A wonderful state of things has come to pass in Ulster. Three distinct parties, each too weak to be of much force in politics, have ranged themselves against home rule. These are the Orange industrial workers, mainly Church of Ireland Protestants; the Presbyterian rural community; and the remnant of the feudal aristocracy. The first two elements have been drawn together by what is called the ‘No-Popery’ sentiment. This fact has been turned to account by the third element, and, when dual ownership, land purchase, and the abolition of grand jury government had apparently consigned feudalism to the incurable ward, a combination of landlords, land-agents, land-lawyers, and their adherents, in return for conferring the stamp of ‘respectability’ on the ‘No-Popery’ sentiment, has managed to secure the control of an alliance of wage-earners and rent-payers. That this is literally true may be verified by anyone who consults the newspaper files for (1) the names of those who took the initiative in the organization of the Ulster ‘Unionist Clubs’, and (2) the names of the numerous personnel of the Ulster ‘Provisional Government’. To attain such an ascendancy seems almost a miracle of political adroitness, but there is another side of the picture.
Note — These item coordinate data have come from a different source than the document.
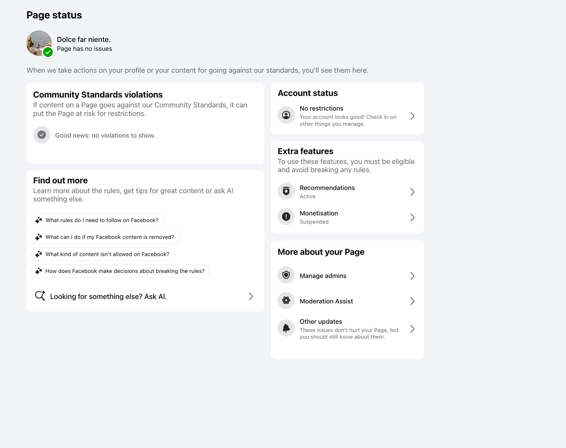
Task: Click the Moderation Assist gear icon
Action: coord(286,301)
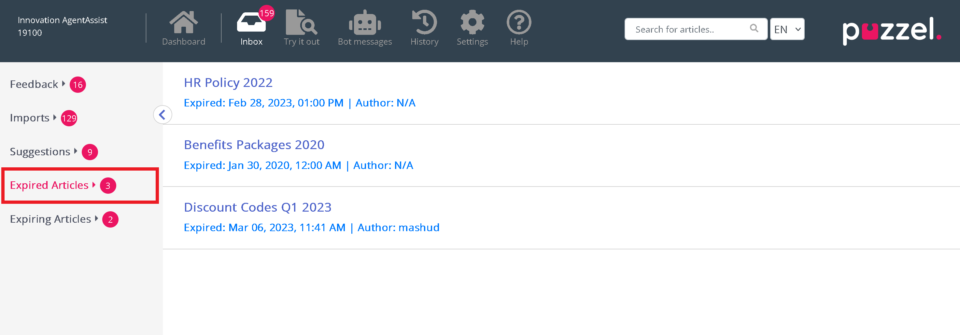Select Suggestions in the sidebar

pos(40,152)
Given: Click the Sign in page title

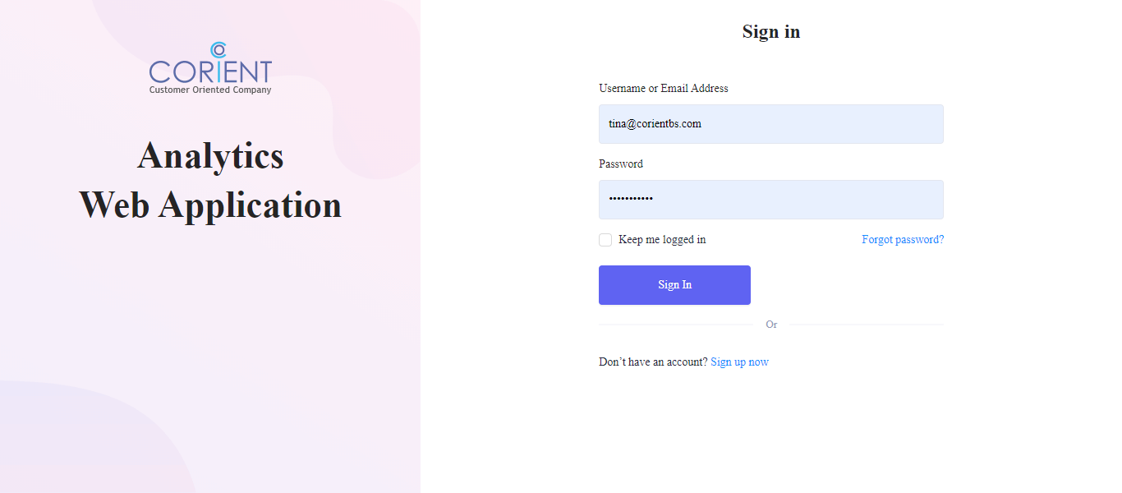Looking at the screenshot, I should point(771,32).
The Parliament Act deprived Irish feudalism of what hitherto had been its chief resource, the effective support of British feudalism in the legislature. Then the masters of the Ulster triple alliance decided on an extraordinary step, the enrolment of a Volunteer force manned by their ‘allies’, the ‘Unionist’ wage-earners and rentpayers. Of the three ‘allied’ forces, one only, the managing element, is really ‘Unionist’. Intermarriage, social inter-course, and selfinterest unite the decaying feudal aristocracy of Ireland to the still opulent feudal aristocracy of Great Britain; but history shows and observation confirms that the Orange democracy and the Presbyterian rural party are home rulers in principle and in essence. The loyalty of Orangemen to the ‘Crown’, the ‘Constitution’, the ‘Empire’, and the ‘Union’ arise[s] out of the notion that these entities secure them in possession of home rule and a little more. But whenever any abatement of that little more seems likely to come from constitutional developments, loyalty and affection instantaneously put on a different face. The Presbyterian country party, as history shows, though slower to move and understand, is not less radically attached to home rule than the Orange party.

The skill of the feudal element in obtaining the lead is more than counterbalanced by their fatuity in starting among the essential home rulers of their present following the most decisive move towards Irish autonomy that has been made since O’Connell invented constitutional agitation. The Ulster Volunteer movement is essentially and obviously a home rule movement. It claims no doubt, to hold Ireland ‘for the Empire’; but really it is no matter whether Ireland is to be held for the empire or for the empyrean, against the pope, against John Redmond, or against the man in the moon. What matters is by whom Ireland is to be held. Lord Lansdowne, speaking recently against home rule, spoke fine old medieval words, ‘We have Ireland and we mean to keep her.’ The Ulster Volunteers reply, ‘We are going to hold Ireland - of course for your lordships.’

The true meaning of this extraordinary development is dawning painfully on English Unionists. They are beginning to understand that Sir Edward Carson has knocked the bottom out of Unionism. To add to their comfort, a Mr Arnold White has been proving in elaborate detail that the present available resources of the British army are not sufficient to put down the Volunteer movement in four of the thirty-two Irish counties. In any case, it appears that the British army cannot now be used to prevent the enrolment, drilling, and reviewing of Volunteers in Ireland. There is nothing to prevent the other twenty-eight counties from calling into existence citizen forces to hold Ireland ‘for the Empire’. It was precisely with this object that the Volunteers of 1782 were enrolled, and they became the instrument of establishing self-government and Irish prosperity. Their disbanding led to the destruction alike of self-government and of prosperity, and the opportunity of rectifying a capital error of this sort does not always come back again to nations.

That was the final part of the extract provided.